Saturday, February 23, 2008

Wonder what Hutch'd say if someone talked about doing things like that to someone he loves?

Anthony Robinson, a retired minister and columnist in the Seattle P-I, has an interesting column about the practice of ridiculing gay people as all being ludicrous stereotypes as part of "manning up" up Christian straight guys in a confused world of gender roles.

No one who knows the Seattle area will be surprised when Rev. Ken Hutcherson turns up in the column:

'Reasonable people can disagree over whether gay marriage is a good idea.

'But Hutcherson goes beyond reasonable, at least to judge by the report of Seattle psychologist Valerie Tarico. Tarico, a former staffer at Children's Hospital and Regional Medical Center, was raised in a fundamentalist church. In recent months, she has made it her business to attend services at many of the large, conservative churches in the Seattle area, including Hutcherson's, to see what's going on.

'On a Sunday when Tarico was present, Hutcherson was preaching on gender roles.

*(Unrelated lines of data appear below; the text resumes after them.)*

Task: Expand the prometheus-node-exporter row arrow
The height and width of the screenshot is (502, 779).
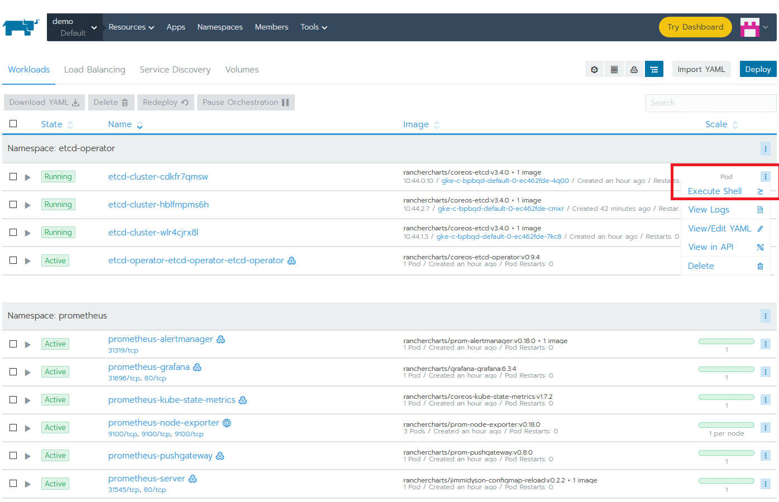Action: (28, 428)
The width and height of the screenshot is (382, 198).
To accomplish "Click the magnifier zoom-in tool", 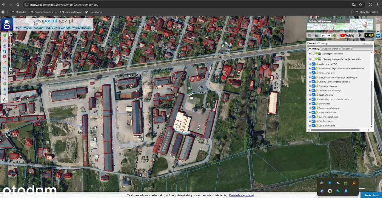I will tap(5, 73).
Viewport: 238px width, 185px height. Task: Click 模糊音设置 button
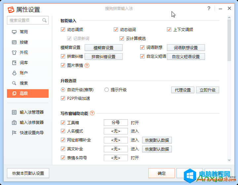103,48
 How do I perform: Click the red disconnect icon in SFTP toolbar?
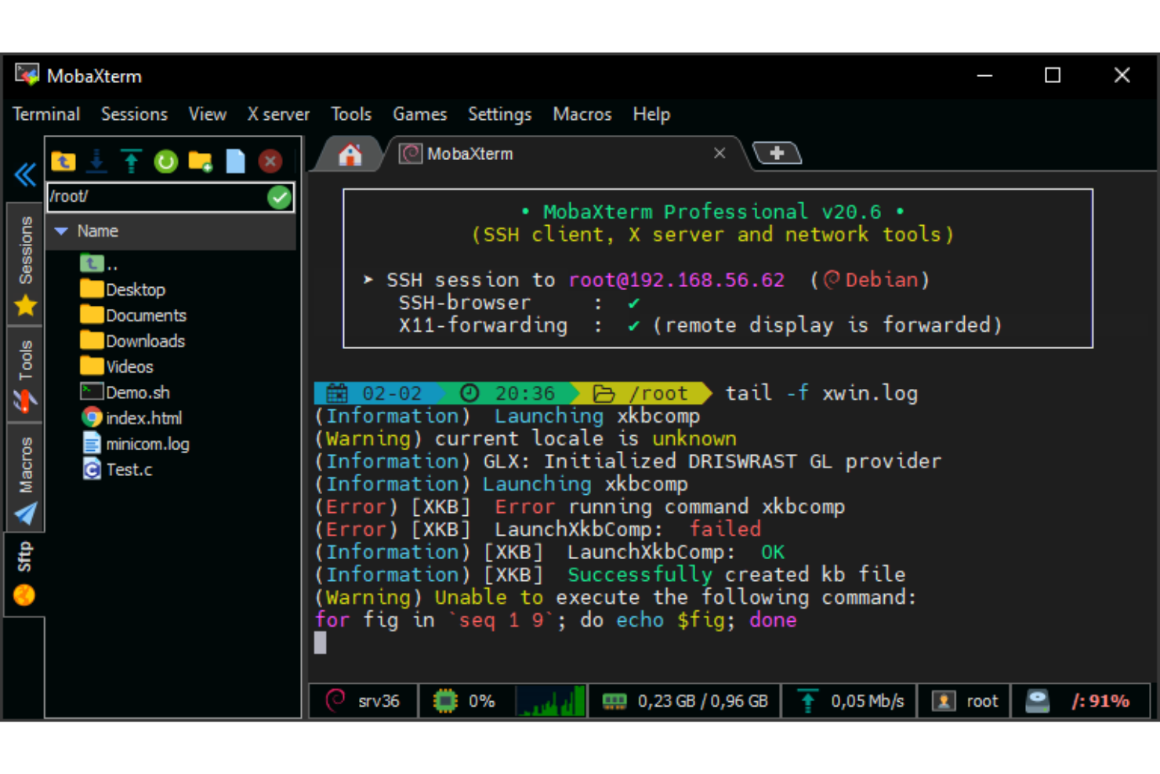pos(270,162)
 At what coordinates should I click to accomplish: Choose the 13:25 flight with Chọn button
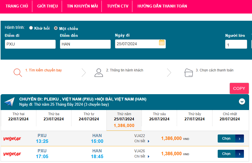230,139
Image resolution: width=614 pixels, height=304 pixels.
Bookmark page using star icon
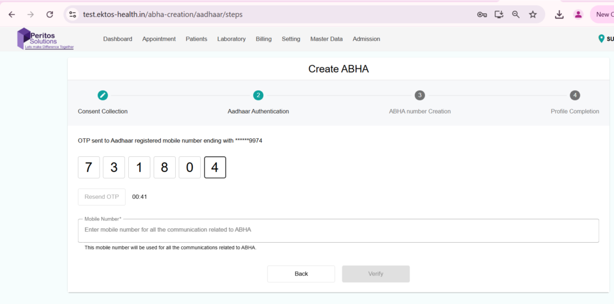click(532, 14)
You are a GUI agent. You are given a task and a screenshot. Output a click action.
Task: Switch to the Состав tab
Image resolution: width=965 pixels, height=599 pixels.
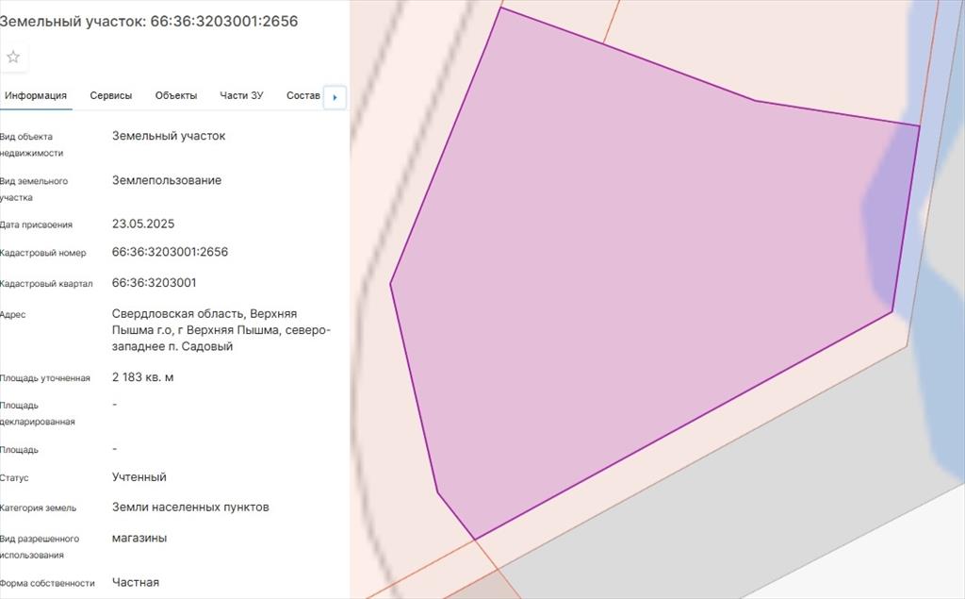(303, 95)
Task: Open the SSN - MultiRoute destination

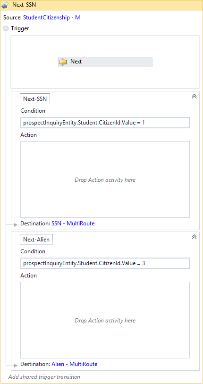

During his sermon, Hutcherson stated, "God hates soft men" and "God hates effeminate men." Hutcherson went on to say, "If I was in a drugstore and some guy opened the door for me, I'd rip his arm off and beat him with the wet end."

'"That was a joke," Hutcherson said Friday, when I asked him about the comment. But it's not really funny, is it?

'What it sounds like are the kinds of words that have paved the way for atrocities in such places as Serbia, Kosovo and Rwanda. You have to dehumanize somebody before you beat them up. Labeling some men as "soft" and "effeminate" and saying "God hates them" does that.'

It's really striking, in Hutcherson's comments going back years, how he talks so much about working serious violence on others.

BTW- we'll have an update on his Financial Network plan to get Christians to buys shares in Microsoft and give them to his company, and his still-undisclosed list of "powerful white people" who support his plan to make Microsoft a godly, queer-free company.